The first episode was about gold, diamonds, opals, and pearls. So, I got to visit a pearl farm in North West Australia. I got to go to Coober Pedy, which is a small town in the outback where they mine for opals. I got to go to Namibia with De Beers, fly on their private jet, and go to their diamond mining town to see how they mine for diamonds. And finally, we went to a gold mine in South Africa. It was absolutely incredible.
What are some of the pros and cons of working as a freelance producer?
Working as a freelancer is not easy because you never know when your next job is coming or how long it's going to last. It's pretty much ruined my social life for the same reason — you can't always turn up to stuff or you're always letting your friends down. Another drawback is that I don't get holiday pay or a pension.
The upside of being freelance is I can have as much holiday as I want. I can move to Uganda for three months and nobody minds.

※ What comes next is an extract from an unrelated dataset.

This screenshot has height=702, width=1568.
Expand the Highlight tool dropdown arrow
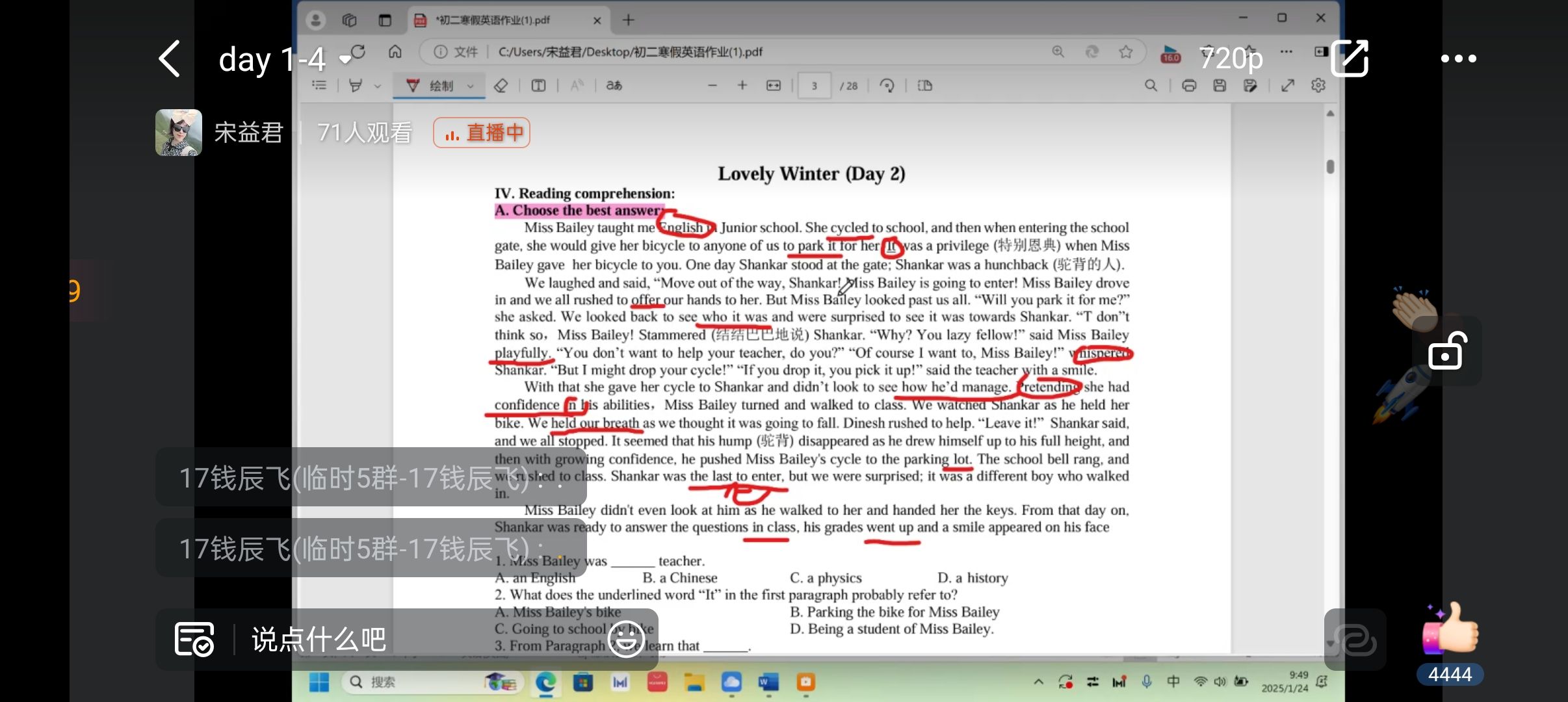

I saw that you've had your photos published in outlets like National Geographic. How did you end up doing that? Did you pitch those outlets?
When I have free time, I upload my travel photos to various image-sharing libraries. Alamy is the main one I use. After I upload the photos, I keyword them, so people can search and buy them. And if they buy a photo, I get 50%.
Getty Images is the one you wanna get into, but Getty pays a really, really tiny percentage. They only pay 15%.
What would your advice be to someone who wants to do what you do?
This is going to sound cynical but my very first piece of advice would be, are you absolutely sure? You have to be really passionate and you have to accept that it's going to be difficult. Working in TV can make it impossible to have a social life. It's also stressful and it doesn't pay brilliantly at the beginning.
But assuming that, then the first thing to do is figure out what sort of TV that you want to do. You can't just say, “I want to work in TV.” Is it drama? Is it sport? Is it news? Is it children's? What are your strengths in terms of what you know about? Have you got a degree in something? That's normally a good way to get in.
For example, if you've done a science degree, then you could start off working on a science program. And then you have to find the production companies that make the programs that you like and contact them to get a job.
And once on the job, you have to be really keen and willing. And if you have to make tea for six weeks, then you make tea every day with a smile because everybody is busy and stressed.
There's a sense that sometimes younger people come in and say, “Hey, I know how to operate a camera. I want to be a producer.” And those of us who have been here for 15 years are like, “Slow down. You don't know anything. You need to learn. You need to do your time.”
Thank you so much for sharing, Bella!